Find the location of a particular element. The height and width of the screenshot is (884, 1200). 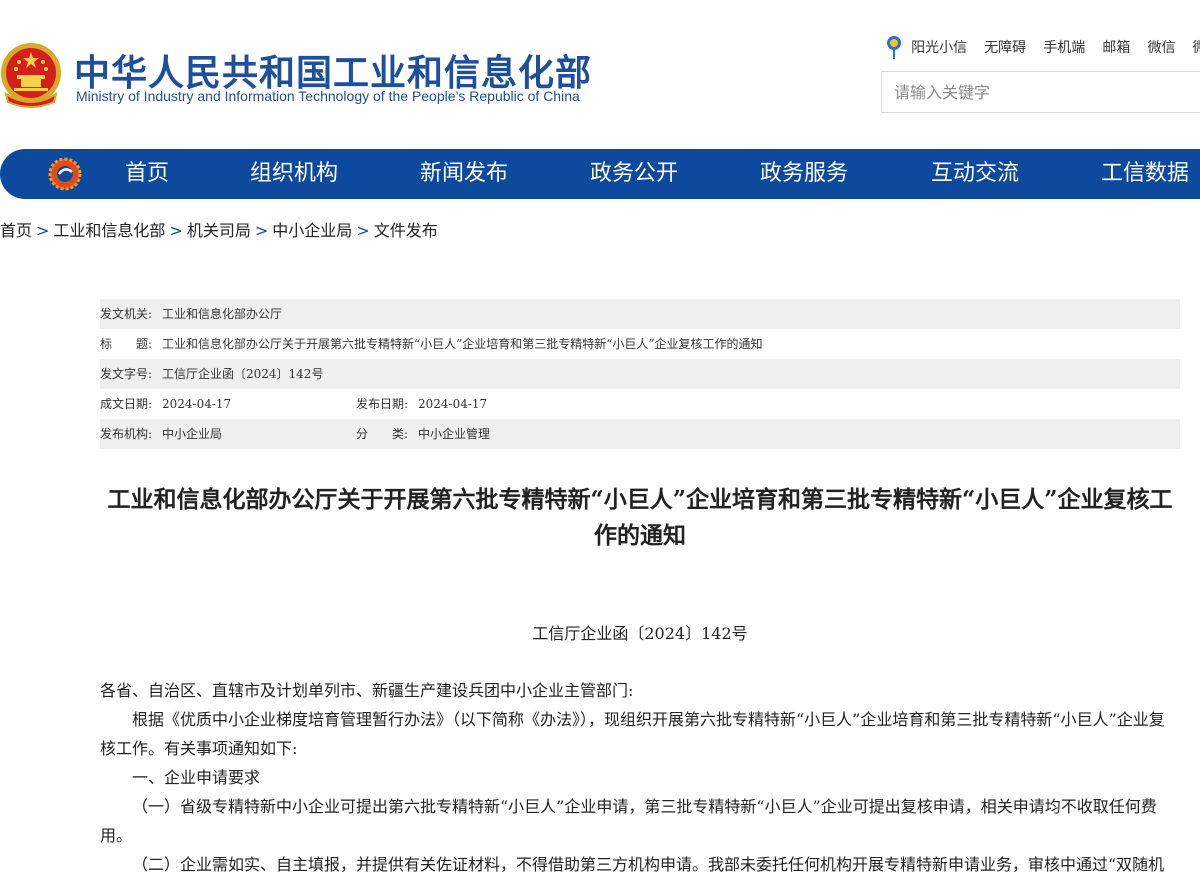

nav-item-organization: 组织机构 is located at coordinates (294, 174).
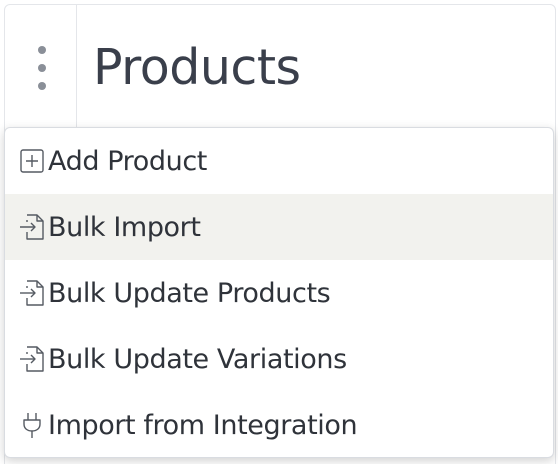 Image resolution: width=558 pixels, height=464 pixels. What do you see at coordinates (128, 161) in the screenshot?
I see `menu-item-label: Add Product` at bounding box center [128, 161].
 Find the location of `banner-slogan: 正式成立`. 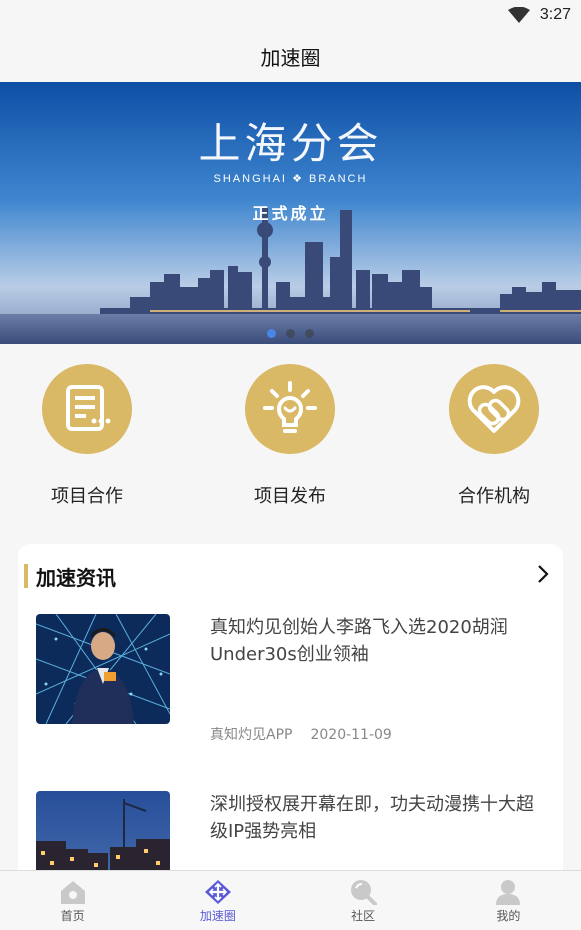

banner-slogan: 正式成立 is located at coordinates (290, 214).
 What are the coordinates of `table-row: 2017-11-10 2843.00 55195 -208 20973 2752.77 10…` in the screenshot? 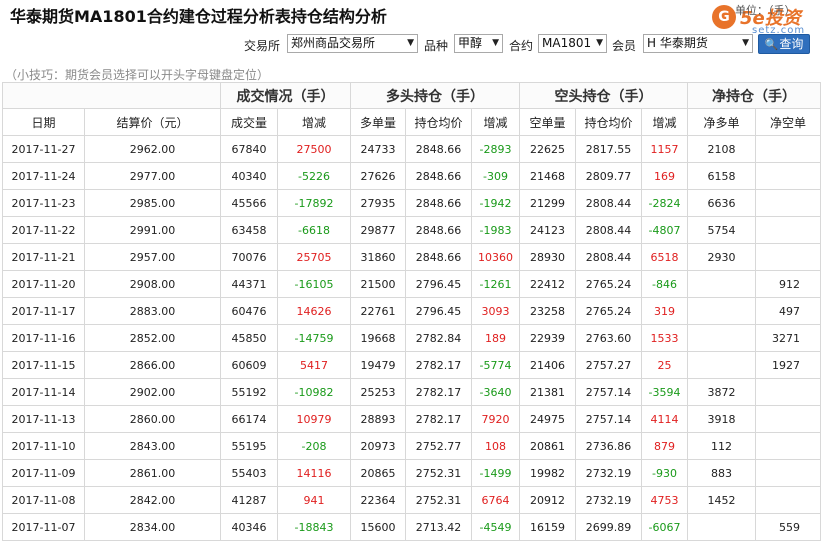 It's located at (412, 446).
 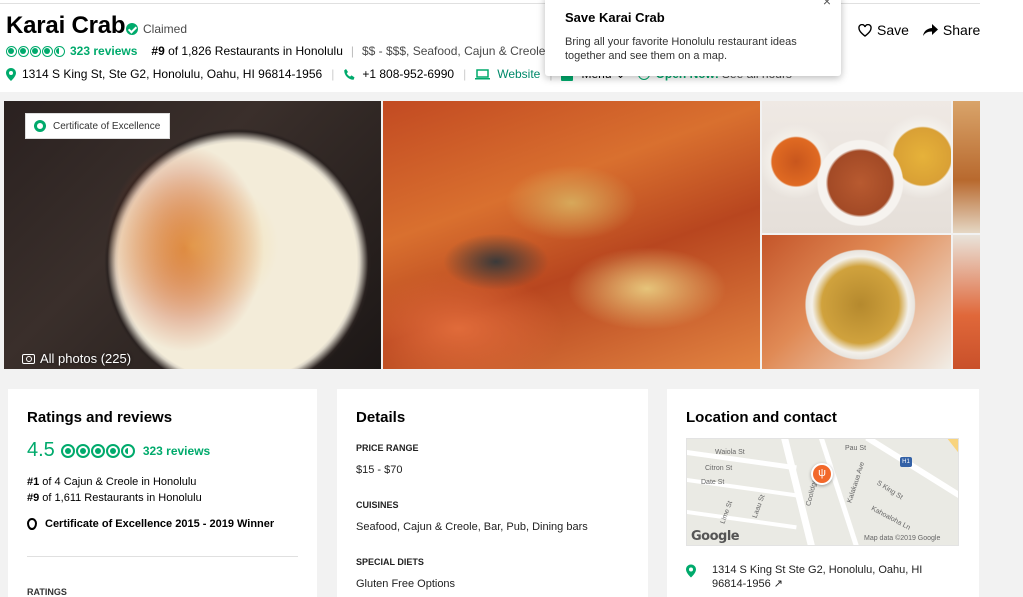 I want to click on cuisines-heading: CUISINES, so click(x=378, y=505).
——
Exercise requirements = Can you give the data again from its start through the line containing "center [128, 161].", swapping "particular" for "specific" and leaving everything else unchanged? Omit the pictures.

Answer to the exercise =
Find the location of a specific element. The height and width of the screenshot is (884, 1200). 

nav-item-organization: 组织机构 is located at coordinates (294, 174).
 Image resolution: width=558 pixels, height=464 pixels. What do you see at coordinates (128, 161) in the screenshot?
I see `menu-item-label: Add Product` at bounding box center [128, 161].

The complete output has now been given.